Nas redes sociais, não foram poucos os alunos que manifestaram a sua admiração por Calvão da Silva ao partilharem a notícia mais ou menos indiferente de um jornal ou outro. A substância era invariavelmente a mesma, pouco mais do que o percurso, os cargos, e esse facto triste, final. Como para completar o quadro, adiantavam algo a nível pessoal. Foi o que fez Carlos Sá Carneiro: «Era bem mais do que um académico brilhante, bem mais do que um político de corpo e alma. Era um Senhor, um amigo, alguém que nos acolhia como se fôssemos família.»
António Pinto Monteiro, também catedrático da Universidade de Coimbra, alguém que desde os anos de juventude teve um percurso quase paralelo ao de Calvão, fala na grande saudade que o amigo lhe vai deixar. Os dois entraram juntos para o curso de Direito em 1970, formaram-se em 1975, fizeram a pós-graduação dez anos depois, em 1990 doutoraram-se, e, no final dessa década, eram os dois catedráticos da Universidade. Foram vizinhos muitos anos, jogavam futebol de salão, e houve toda essa pontuação revirada da juventude que, anos mais tarde, é a matéria-prima de quem gosta de se rir. Pinto Monteiro tem dificuldade em escolher entre o jorro de memórias que o assaltam ao pensar em tudo o que partilhou com o amigo, mas fala da boa disposição, tão grande que nunca o viu dar pão às angústias. Uma grande argúcia num espírito prático que, muito cedo, dado o desembaraço face a esses estados de melancolia em que se perdem alguns, tinha força de sobra para que a causa pública o motivasse. Pinto Monteiro lembra como a sua simplicidade e o jeito de brincar com tudo fazia com que se inserisse em qualquer meio. Era popular, sabia ensinar sem usar de formalidades, e os alunos gostavam dele porque era claro e deixava margem para que se divertissem, para que as obrigações não se transformassem numa chateza.

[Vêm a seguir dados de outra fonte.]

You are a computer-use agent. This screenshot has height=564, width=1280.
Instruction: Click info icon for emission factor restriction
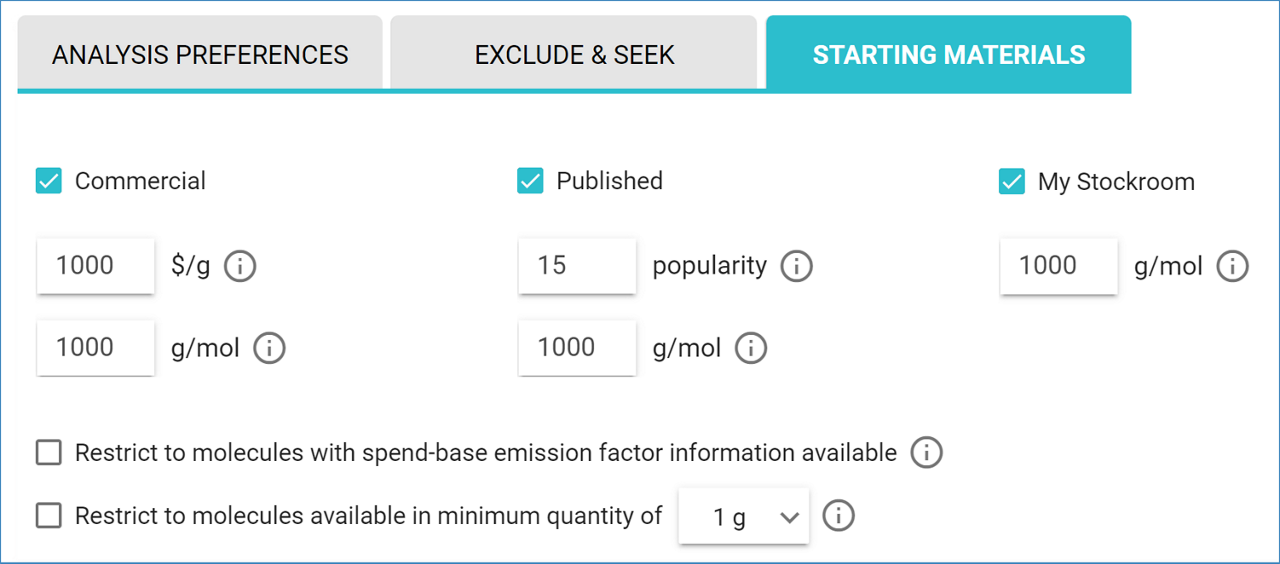[926, 453]
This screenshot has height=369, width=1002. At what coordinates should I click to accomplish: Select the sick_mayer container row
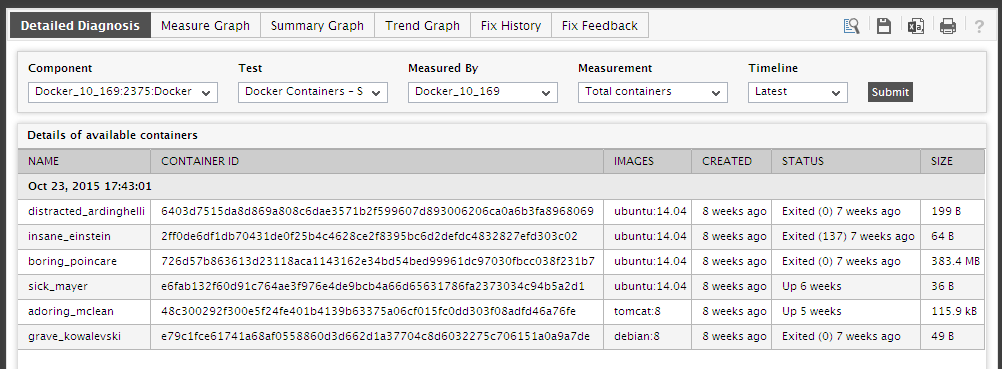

Deste Professor que abria o sorriso antes de qualquer manual, fala-nos Paulo Mota Pinto, seu aluno em Coimbra e grande amigo. Diz recordar a «clareza e brilhantismo com que fazia parecer simples as questões jurídicas mais complexas». Garante que, como ele, «os seus alunos nunca o esquecerão». Adianta que Calvão aliava um raciocínio rápido à grande capacidade de trabalho e tensão de vontade, bem como um «elevado sentido do dever cívico».
Transmontano e orgulhoso disso, Calvão nasceu numa pequena aldeia de Montalegre, em fevereiro de 1952. De origens humílimas, aos 12 anos bateu à porta do Mosteiro de Singeverga, em Santo Tirso, com o objetivo de seguir a via monástica. Quatro anos depois foi para Lamego, onde fez o liceu, no Colégio da Ordem Beneditina, ingressando a seguir na Faculdade de Direito da Universidade de Coimbra.

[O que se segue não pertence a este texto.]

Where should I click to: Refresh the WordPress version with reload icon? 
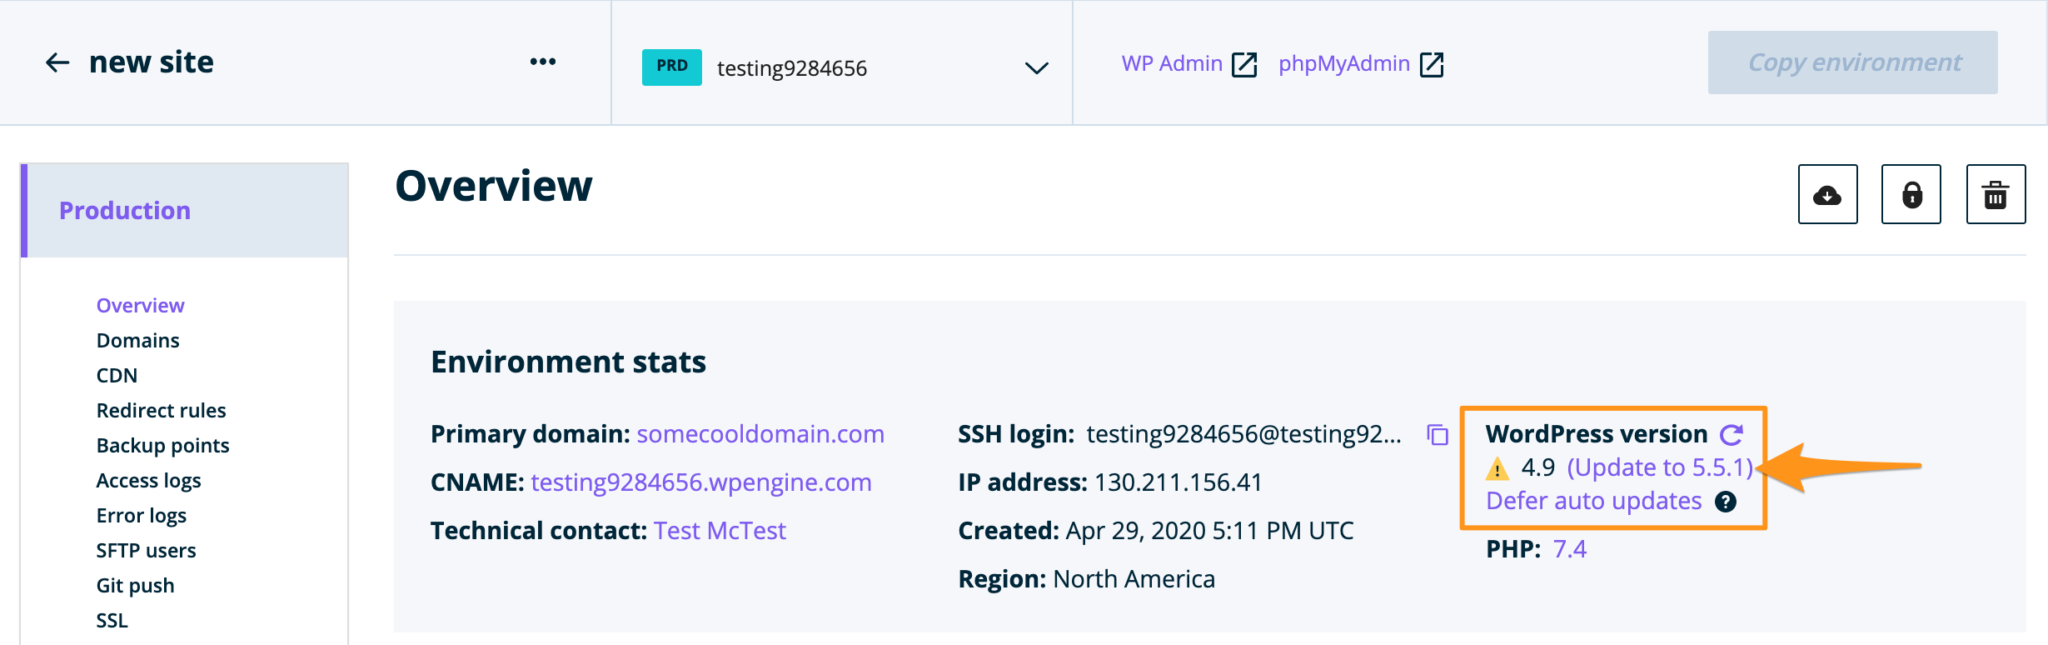click(x=1731, y=434)
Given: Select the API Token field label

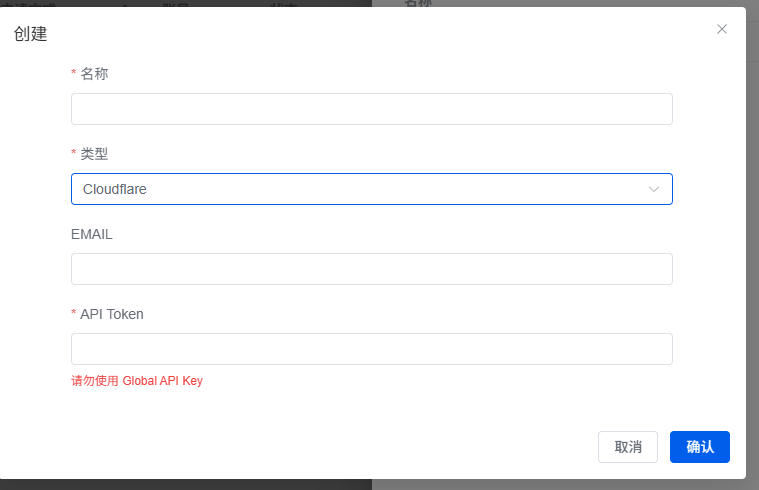Looking at the screenshot, I should tap(112, 314).
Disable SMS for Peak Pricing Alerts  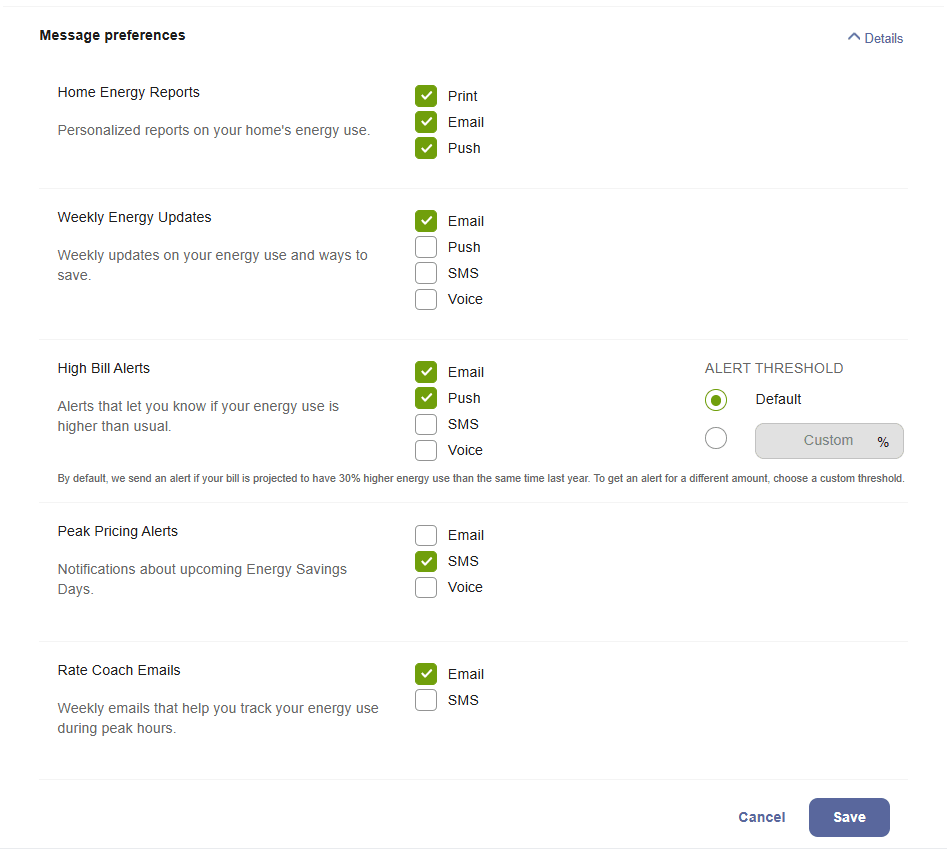(426, 561)
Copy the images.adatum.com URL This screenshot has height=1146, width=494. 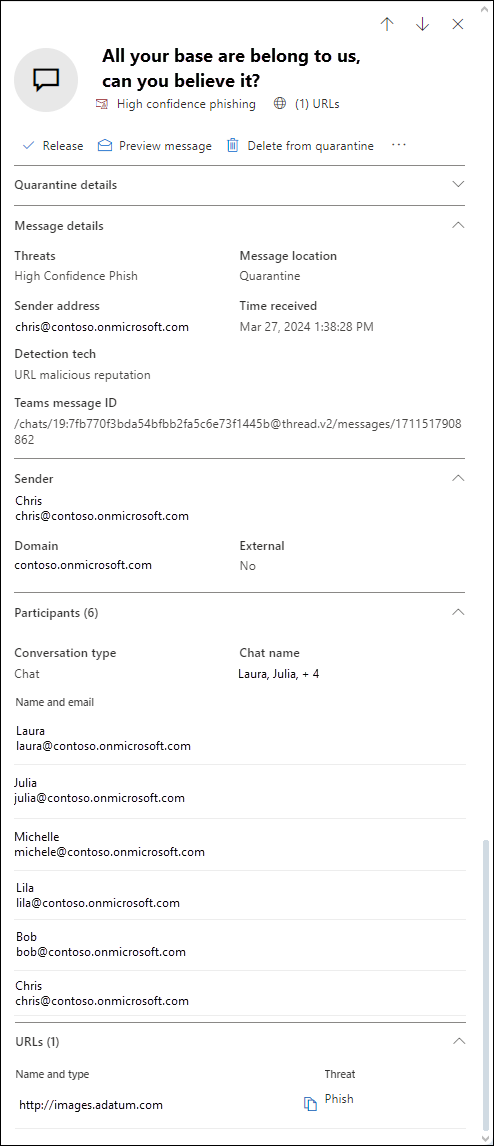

Na política e nas muitas funções executivas na esfera pública e privada, Alípio Dias foi um compagnon de route. Conheceram-se em 1983, no Conselho Nacional do PSD, e os caminhos dos dois não mais se desataram. A tendência para acolher os amigos numa família alargada é prevalecente no percurso deste filho de agricultores, que viu os pais trabalharem de sol a sol para que os filhos pudessem ter um horizonte que lhes elevasse a cabeça para lá desse que a enxada arranca à terra dura. Alípio Dias fala da relação fraternal que tinham, uma vez mais assente na disponibilidade constante e no sentido de solidariedade de Calvão da Silva. Lembra o permanente sorriso do amigo, a permanente jovialidade.
Luís Marques Mendes falou ao SOL da amizade que mantinham há 30 anos, das duas semanas de férias em que coincidiam todos os Verões no Algarve, de como Calvão, «uma pessoa encantadora», se distinguia da maioria da classe política, por colocar os princípios e os valores acima de tudo. Sendo um «companheiro muito leal», foi seu vice-presidente quando Marques Mendes liderou os sociais-democratas. E dá relevo ao seu tão conceituado percurso académico, notando que fez dele um homem que dava mais valor ao conteúdo do que à forma, e aliava isso a uma grande cultura – tinha «muito mundo» – sem nunca ser distante, frio ou arrogante. «Um óptimo conversador», Marques Mendes refere que tinha em Calvão da Silva um excelente parceiro de treino para o seu espaço de comentário semanal na SIC.
Também o conheci. Era padrinho da minha irmã, e visita habitual de casa dos meus pais. Lembrando-o, vejo sempre o sorriso, tão caloroso que, de qualquer espaço, fazia uma sala de estar. Lembro-me da alegria com que falava dos jogos de futebol do Benfica e da selecção que ia ver com os filhos, como adorava o ritual de ver a telenovela comentando-a com a filha, a mais nova. E como, sempre que não estava em casa à hora que esta começava, lhe ligava, e falava com um tão grande carinho que, mesmo quem estava ao lado, se sentia envolvido, tocado por aquele desmedido afeto.